* _Directions_
Repeat exactly, and only, the lines from the line bearing "Select oe-a-lcdskin-7 plugin entry" through the end of the material. Do not copy the pictures.
*** Opening of Data ***
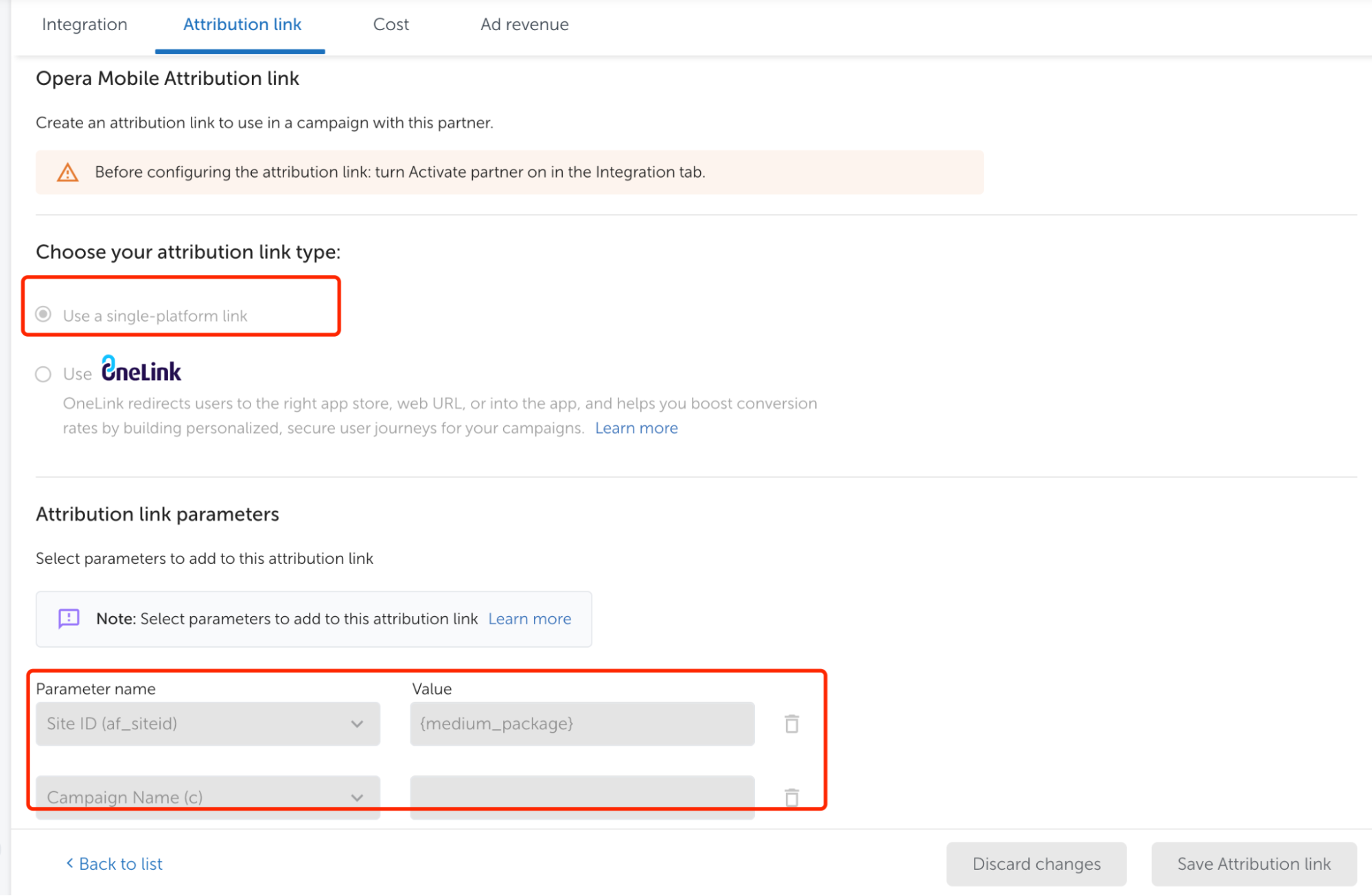Screen dimensions: 1372x896
Task: Open the Cost tab
Action: point(391,25)
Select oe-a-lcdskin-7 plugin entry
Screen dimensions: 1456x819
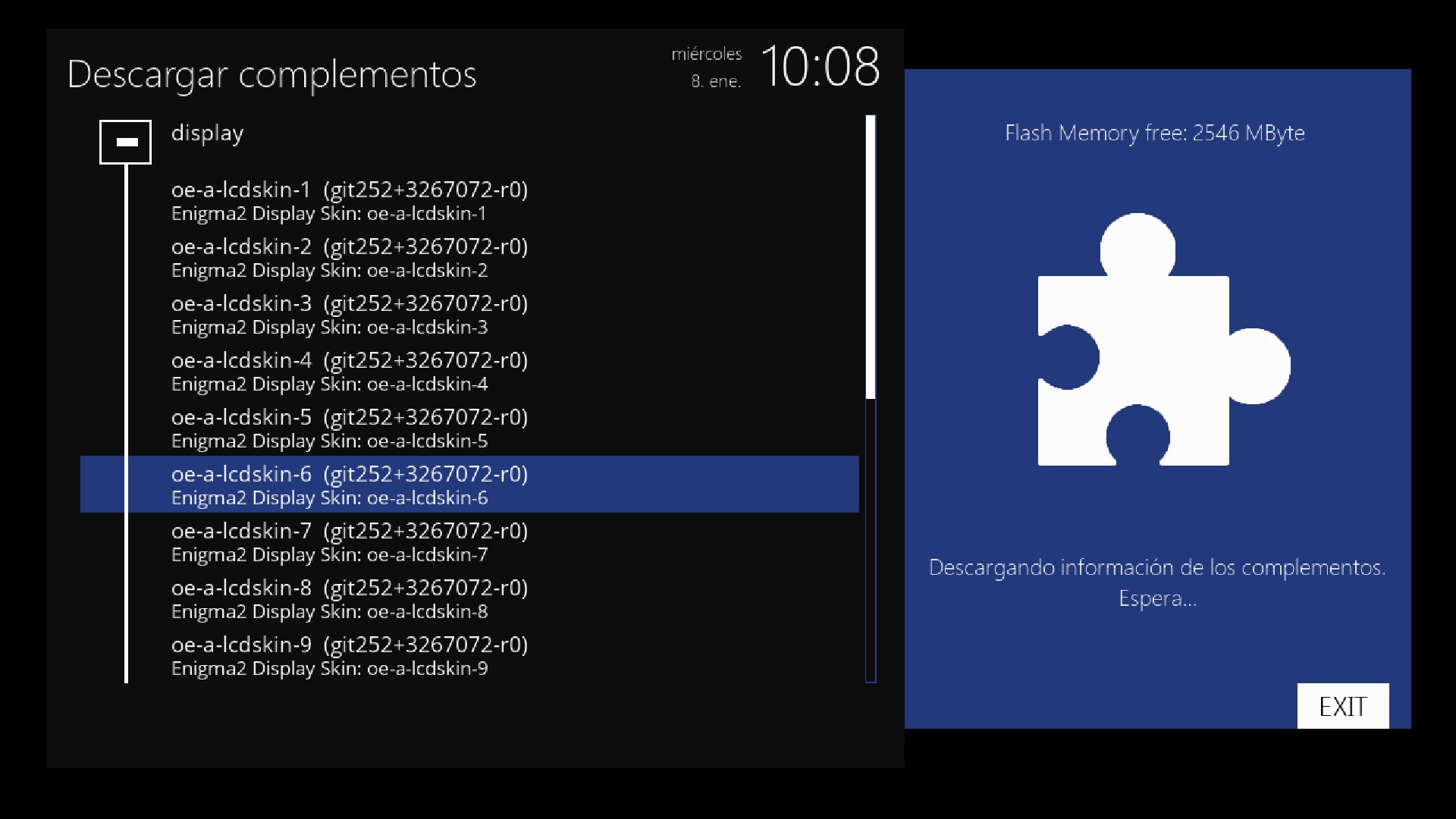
*** Close of Data ***
* _Result of this task_
Select oe-a-lcdskin-7 plugin entry
Screen dimensions: 1456x819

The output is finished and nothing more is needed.